Dans le cadre des objectifs du Schéma de Transition Énergétique Révisé (STENC 2.0), la Nouvelle-Calédonie étudie les potentiels du développement de la filière hydrogène. Ce mardi 12 juillet 2022, à la Station N, Christopher Gygès, membre du gouvernement chargé de la transition énergétique et du développement des énergies renouvelables, a réuni les acteurs du secteur de l’énergie pour analyser les perspectives de développement.
L’hydrogène est un secteur qui suscite l’intérêt à travers le globe dans le cadre de la réduction des impacts environnementaux et de la décarbonation de l’énergie.
Ses potentiels vont des transports terrestres lourd et maritime au secteur industriel, en passant par la production et le stockage d’électricité.
Autre potentiel évoqué de la filière, la possibilité de fabrication d’e-methanol, un carburant de synthèse obtenu par un mélange d’hydrogène et de rejets de C02 produits par les métallurgistes.
Selon Sylvain David, responsable de la transition énergétique à Prony Resources, cela signifierait « valoriser les émissions de gaz à effet de serre produites par l’industriel et de poursuivre l’engagement de son groupe vers la transition énergétique ».
Il est à noter la différence existante entre hydrogène gris et hydrogène vert.
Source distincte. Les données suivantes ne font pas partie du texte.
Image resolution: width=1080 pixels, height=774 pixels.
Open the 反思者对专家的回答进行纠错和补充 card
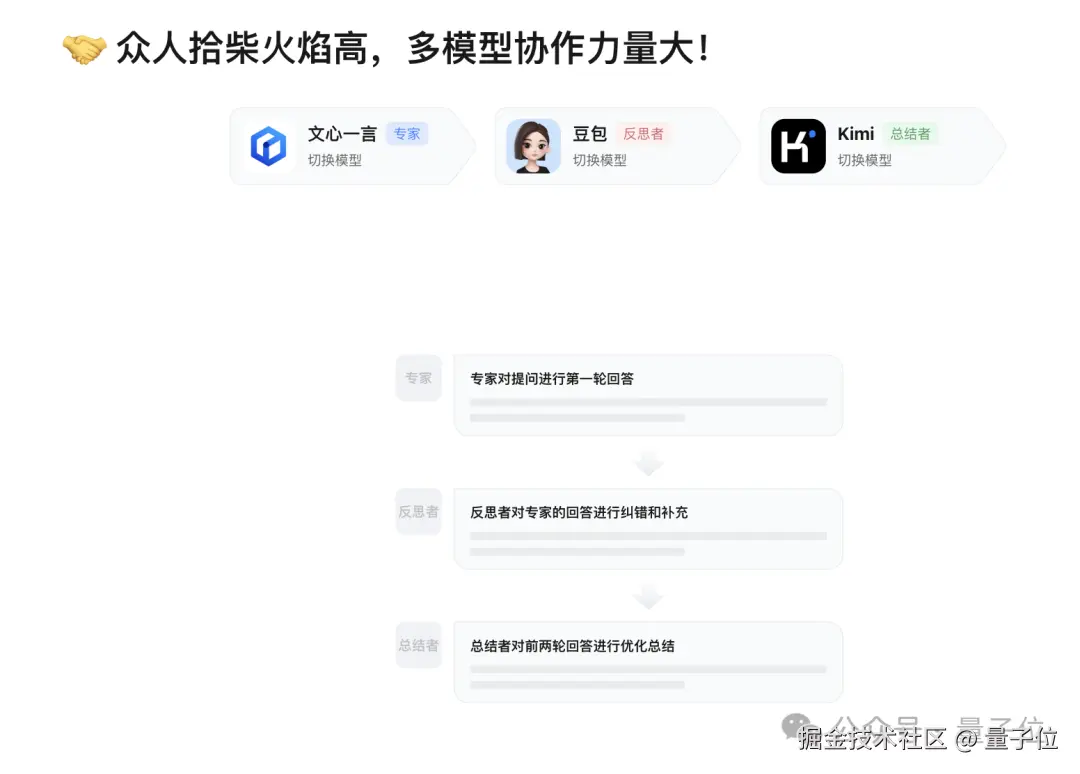point(648,529)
Le premier est issu à 98 % de la transformation d’énergies fossiles, dont près de la moitié à partir du gaz naturel.
Le second, se référant à la production d’hydrogène par électrolyse, montre encore un coût élevé, mais qui a tout de même été divisé par dix depuis 2010, et qui « est amené à baisser considérablement à l’horizon 2050 », a indiqué Philippe Duclos, président du cabinet de conseils Antheus qui a réalisé l’étude commanditée par l’Agence calédonienne de l’énergie (ACE) sur les atouts et des défis liés au développement d’une filière hydrogène en Nouvelle-Calédonie.
Une filière d’avenir certain selon Christopher Gygès, qui affirme vouloir « positionner la Nouvelle-Calédonie dans la production d’un hydrogène vert grâce au développement du photovoltaïque ».
L’hydrogène est déjà en Nouvelle-Calédonie
Le territoire connaît d’ores-et-déjà plusieurs projets pilote dans le secteur de l’hydrogène.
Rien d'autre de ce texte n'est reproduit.